■ **ASSIGNMENT**
What is wanted is every record, duplicated word for word.

Extracted records

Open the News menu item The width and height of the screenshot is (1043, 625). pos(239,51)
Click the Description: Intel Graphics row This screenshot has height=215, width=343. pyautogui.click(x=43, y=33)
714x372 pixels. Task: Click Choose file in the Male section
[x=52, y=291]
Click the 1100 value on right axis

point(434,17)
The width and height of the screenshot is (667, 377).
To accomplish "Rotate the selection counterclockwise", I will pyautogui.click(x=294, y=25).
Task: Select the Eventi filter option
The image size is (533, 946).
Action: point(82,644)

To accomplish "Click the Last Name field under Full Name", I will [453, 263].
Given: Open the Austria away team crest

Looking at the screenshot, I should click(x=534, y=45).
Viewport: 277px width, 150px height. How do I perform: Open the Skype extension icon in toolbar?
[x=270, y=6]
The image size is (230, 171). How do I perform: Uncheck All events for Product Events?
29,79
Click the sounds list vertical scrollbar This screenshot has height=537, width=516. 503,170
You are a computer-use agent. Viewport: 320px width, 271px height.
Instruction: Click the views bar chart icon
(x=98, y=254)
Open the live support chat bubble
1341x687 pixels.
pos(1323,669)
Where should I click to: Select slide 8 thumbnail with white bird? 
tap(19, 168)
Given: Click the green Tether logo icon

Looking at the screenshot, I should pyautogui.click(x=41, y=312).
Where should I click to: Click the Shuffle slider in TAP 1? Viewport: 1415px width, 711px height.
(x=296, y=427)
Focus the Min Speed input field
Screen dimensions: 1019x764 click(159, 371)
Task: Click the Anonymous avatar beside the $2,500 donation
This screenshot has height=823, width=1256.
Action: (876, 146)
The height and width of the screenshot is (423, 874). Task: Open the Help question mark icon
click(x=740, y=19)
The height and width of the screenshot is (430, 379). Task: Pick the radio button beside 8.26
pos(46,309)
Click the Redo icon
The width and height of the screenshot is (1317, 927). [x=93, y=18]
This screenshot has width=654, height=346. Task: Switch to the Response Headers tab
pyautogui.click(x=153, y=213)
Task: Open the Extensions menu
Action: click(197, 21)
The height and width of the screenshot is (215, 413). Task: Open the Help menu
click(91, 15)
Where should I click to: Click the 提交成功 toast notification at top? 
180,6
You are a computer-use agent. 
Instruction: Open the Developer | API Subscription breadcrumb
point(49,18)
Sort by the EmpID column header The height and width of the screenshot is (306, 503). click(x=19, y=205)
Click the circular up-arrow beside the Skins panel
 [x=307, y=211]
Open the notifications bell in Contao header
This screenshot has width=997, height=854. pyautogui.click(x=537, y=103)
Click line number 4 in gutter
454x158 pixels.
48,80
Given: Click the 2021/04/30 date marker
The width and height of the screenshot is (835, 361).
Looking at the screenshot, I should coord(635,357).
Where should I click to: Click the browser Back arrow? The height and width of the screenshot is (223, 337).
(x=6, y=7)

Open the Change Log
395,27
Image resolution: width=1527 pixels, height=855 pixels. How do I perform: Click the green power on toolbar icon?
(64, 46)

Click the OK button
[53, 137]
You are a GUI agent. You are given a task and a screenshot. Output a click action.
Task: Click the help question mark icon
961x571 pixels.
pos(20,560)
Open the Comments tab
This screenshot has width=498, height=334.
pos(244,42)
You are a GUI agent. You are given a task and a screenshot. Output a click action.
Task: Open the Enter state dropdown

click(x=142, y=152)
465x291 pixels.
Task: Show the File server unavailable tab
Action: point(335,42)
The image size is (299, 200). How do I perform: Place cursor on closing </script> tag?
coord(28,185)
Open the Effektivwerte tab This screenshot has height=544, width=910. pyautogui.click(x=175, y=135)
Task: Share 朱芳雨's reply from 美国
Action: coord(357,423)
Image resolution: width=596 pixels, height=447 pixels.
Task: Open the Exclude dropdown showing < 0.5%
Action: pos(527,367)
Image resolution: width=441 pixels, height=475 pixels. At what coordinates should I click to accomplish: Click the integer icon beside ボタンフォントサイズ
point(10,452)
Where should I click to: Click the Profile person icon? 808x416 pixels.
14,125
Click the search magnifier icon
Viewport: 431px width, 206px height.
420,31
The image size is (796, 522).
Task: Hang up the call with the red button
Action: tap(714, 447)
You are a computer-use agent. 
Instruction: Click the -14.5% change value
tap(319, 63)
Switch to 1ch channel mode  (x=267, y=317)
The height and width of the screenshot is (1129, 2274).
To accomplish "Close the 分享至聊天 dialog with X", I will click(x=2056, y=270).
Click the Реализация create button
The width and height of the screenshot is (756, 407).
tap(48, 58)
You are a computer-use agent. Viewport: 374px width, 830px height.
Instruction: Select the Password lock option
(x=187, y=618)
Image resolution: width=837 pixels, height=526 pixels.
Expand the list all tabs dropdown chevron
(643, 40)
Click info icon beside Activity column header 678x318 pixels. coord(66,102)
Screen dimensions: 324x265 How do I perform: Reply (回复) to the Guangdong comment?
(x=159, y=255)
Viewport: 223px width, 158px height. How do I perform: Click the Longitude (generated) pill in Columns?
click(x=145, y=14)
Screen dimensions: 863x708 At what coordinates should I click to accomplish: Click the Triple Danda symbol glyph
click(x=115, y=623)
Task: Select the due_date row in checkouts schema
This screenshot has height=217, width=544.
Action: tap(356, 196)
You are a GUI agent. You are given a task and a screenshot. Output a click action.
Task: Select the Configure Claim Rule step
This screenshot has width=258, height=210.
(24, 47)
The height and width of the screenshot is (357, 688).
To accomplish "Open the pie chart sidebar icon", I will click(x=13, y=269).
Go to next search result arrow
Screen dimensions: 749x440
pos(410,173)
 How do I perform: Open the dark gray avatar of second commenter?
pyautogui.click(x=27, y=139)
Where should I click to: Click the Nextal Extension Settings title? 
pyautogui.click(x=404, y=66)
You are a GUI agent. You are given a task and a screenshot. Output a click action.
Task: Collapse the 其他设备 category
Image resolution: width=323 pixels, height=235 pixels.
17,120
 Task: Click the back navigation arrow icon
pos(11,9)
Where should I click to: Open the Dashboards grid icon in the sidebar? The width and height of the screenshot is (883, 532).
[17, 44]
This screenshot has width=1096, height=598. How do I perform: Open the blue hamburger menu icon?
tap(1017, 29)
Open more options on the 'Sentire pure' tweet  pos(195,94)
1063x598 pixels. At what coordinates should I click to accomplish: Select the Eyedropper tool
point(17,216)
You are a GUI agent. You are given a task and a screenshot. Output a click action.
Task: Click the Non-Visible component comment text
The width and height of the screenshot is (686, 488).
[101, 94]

■ **SOLUTION**
Open the News menu item The width and height of the screenshot is (1043, 625). pos(239,51)
Click the Description: Intel Graphics row This screenshot has height=215, width=343. pyautogui.click(x=43, y=33)
714x372 pixels. Task: Click Choose file in the Male section
[x=52, y=291]
Click the 1100 value on right axis

point(434,17)
The width and height of the screenshot is (667, 377).
To accomplish "Rotate the selection counterclockwise", I will pyautogui.click(x=294, y=25).
Task: Select the Eventi filter option
The image size is (533, 946).
Action: point(82,644)

To accomplish "Click the Last Name field under Full Name", I will [453, 263].
Given: Open the Austria away team crest

Looking at the screenshot, I should click(x=534, y=45).
Viewport: 277px width, 150px height. How do I perform: Open the Skype extension icon in toolbar?
[x=270, y=6]
The image size is (230, 171). How do I perform: Uncheck All events for Product Events?
29,79
Click the sounds list vertical scrollbar This screenshot has height=537, width=516. 503,170
You are a computer-use agent. Viewport: 320px width, 271px height.
Instruction: Click the views bar chart icon
(x=98, y=254)
Open the live support chat bubble
1341x687 pixels.
pos(1323,669)
Where should I click to: Select slide 8 thumbnail with white bird? 
tap(19, 168)
Given: Click the green Tether logo icon

Looking at the screenshot, I should pyautogui.click(x=41, y=312).
Where should I click to: Click the Shuffle slider in TAP 1? Viewport: 1415px width, 711px height.
(x=296, y=427)
Focus the Min Speed input field
Screen dimensions: 1019x764 click(159, 371)
Task: Click the Anonymous avatar beside the $2,500 donation
This screenshot has height=823, width=1256.
Action: (876, 146)
The height and width of the screenshot is (423, 874). Task: Open the Help question mark icon
click(x=740, y=19)
The height and width of the screenshot is (430, 379). Task: Pick the radio button beside 8.26
pos(46,309)
Click the Redo icon
The width and height of the screenshot is (1317, 927). [x=93, y=18]
This screenshot has width=654, height=346. Task: Switch to the Response Headers tab
pyautogui.click(x=153, y=213)
Task: Open the Extensions menu
Action: click(197, 21)
The height and width of the screenshot is (215, 413). Task: Open the Help menu
click(91, 15)
Where should I click to: Click the 提交成功 toast notification at top? 
180,6
You are a computer-use agent. 
Instruction: Open the Developer | API Subscription breadcrumb
point(49,18)
Sort by the EmpID column header The height and width of the screenshot is (306, 503). click(x=19, y=205)
Click the circular up-arrow beside the Skins panel
 [x=307, y=211]
Open the notifications bell in Contao header
This screenshot has width=997, height=854. pyautogui.click(x=537, y=103)
Click line number 4 in gutter
454x158 pixels.
48,80
Given: Click the 2021/04/30 date marker
The width and height of the screenshot is (835, 361).
Looking at the screenshot, I should coord(635,357).
Where should I click to: Click the browser Back arrow? The height and width of the screenshot is (223, 337).
(x=6, y=7)

Open the Change Log
395,27
Image resolution: width=1527 pixels, height=855 pixels. How do I perform: Click the green power on toolbar icon?
(64, 46)

Click the OK button
[53, 137]
You are a GUI agent. You are given a task and a screenshot. Output a click action.
Task: Click the help question mark icon
961x571 pixels.
pos(20,560)
Open the Comments tab
This screenshot has width=498, height=334.
pos(244,42)
You are a GUI agent. You are given a task and a screenshot. Output a click action.
Task: Open the Enter state dropdown

click(x=142, y=152)
465x291 pixels.
Task: Show the File server unavailable tab
Action: point(335,42)
The image size is (299, 200). How do I perform: Place cursor on closing </script> tag?
coord(28,185)
Open the Effektivwerte tab This screenshot has height=544, width=910. pyautogui.click(x=175, y=135)
Task: Share 朱芳雨's reply from 美国
Action: coord(357,423)
Image resolution: width=596 pixels, height=447 pixels.
Task: Open the Exclude dropdown showing < 0.5%
Action: pos(527,367)
Image resolution: width=441 pixels, height=475 pixels. At what coordinates should I click to accomplish: Click the integer icon beside ボタンフォントサイズ
point(10,452)
Where should I click to: Click the Profile person icon? 808x416 pixels.
14,125
Click the search magnifier icon
Viewport: 431px width, 206px height.
420,31
The image size is (796, 522).
Task: Hang up the call with the red button
Action: tap(714, 447)
You are a computer-use agent. 
Instruction: Click the -14.5% change value
tap(319, 63)
Switch to 1ch channel mode  (x=267, y=317)
The height and width of the screenshot is (1129, 2274).
To accomplish "Close the 分享至聊天 dialog with X", I will click(x=2056, y=270).
Click the Реализация create button
The width and height of the screenshot is (756, 407).
tap(48, 58)
You are a computer-use agent. Viewport: 374px width, 830px height.
Instruction: Select the Password lock option
(x=187, y=618)
Image resolution: width=837 pixels, height=526 pixels.
Expand the list all tabs dropdown chevron
(643, 40)
Click info icon beside Activity column header 678x318 pixels. coord(66,102)
Screen dimensions: 324x265 How do I perform: Reply (回复) to the Guangdong comment?
(x=159, y=255)
Viewport: 223px width, 158px height. How do I perform: Click the Longitude (generated) pill in Columns?
click(x=145, y=14)
Screen dimensions: 863x708 At what coordinates should I click to accomplish: Click the Triple Danda symbol glyph
click(x=115, y=623)
Task: Select the due_date row in checkouts schema
This screenshot has height=217, width=544.
Action: tap(356, 196)
You are a GUI agent. You are given a task and a screenshot. Output a click action.
Task: Select the Configure Claim Rule step
This screenshot has width=258, height=210.
(24, 47)
The height and width of the screenshot is (357, 688).
To accomplish "Open the pie chart sidebar icon", I will click(x=13, y=269).
Go to next search result arrow
Screen dimensions: 749x440
pos(410,173)
 How do I perform: Open the dark gray avatar of second commenter?
pyautogui.click(x=27, y=139)
Where should I click to: Click the Nextal Extension Settings title? 
pyautogui.click(x=404, y=66)
You are a GUI agent. You are given a task and a screenshot. Output a click action.
Task: Collapse the 其他设备 category
Image resolution: width=323 pixels, height=235 pixels.
17,120
 Task: Click the back navigation arrow icon
pos(11,9)
Where should I click to: Open the Dashboards grid icon in the sidebar? The width and height of the screenshot is (883, 532).
[17, 44]
This screenshot has width=1096, height=598. How do I perform: Open the blue hamburger menu icon?
tap(1017, 29)
Open more options on the 'Sentire pure' tweet  pos(195,94)
1063x598 pixels. At what coordinates should I click to accomplish: Select the Eyedropper tool
point(17,216)
You are a GUI agent. You are given a task and a screenshot. Output a click action.
Task: Click the Non-Visible component comment text
The width and height of the screenshot is (686, 488).
[101, 94]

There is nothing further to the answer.